Scan the entries below and count the lines holding the string "each". Supply only the number.

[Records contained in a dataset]
----

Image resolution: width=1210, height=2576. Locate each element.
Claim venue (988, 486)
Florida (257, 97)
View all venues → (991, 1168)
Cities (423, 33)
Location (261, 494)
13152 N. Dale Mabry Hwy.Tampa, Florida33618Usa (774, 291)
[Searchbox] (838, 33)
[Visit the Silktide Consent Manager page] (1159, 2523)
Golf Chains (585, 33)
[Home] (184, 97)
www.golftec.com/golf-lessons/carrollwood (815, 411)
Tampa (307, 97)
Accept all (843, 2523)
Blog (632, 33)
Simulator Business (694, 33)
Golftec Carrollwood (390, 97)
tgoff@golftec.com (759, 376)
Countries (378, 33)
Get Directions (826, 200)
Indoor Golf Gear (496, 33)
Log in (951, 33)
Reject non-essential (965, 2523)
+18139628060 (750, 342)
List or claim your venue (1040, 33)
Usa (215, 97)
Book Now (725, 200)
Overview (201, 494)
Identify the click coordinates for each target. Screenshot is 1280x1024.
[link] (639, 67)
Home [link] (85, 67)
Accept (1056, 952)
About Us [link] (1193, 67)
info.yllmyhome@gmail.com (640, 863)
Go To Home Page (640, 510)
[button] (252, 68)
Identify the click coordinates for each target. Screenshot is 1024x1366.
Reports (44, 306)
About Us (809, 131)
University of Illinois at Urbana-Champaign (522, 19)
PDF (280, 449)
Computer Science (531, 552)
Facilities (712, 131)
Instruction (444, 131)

----

● ANSWER SECTION: 3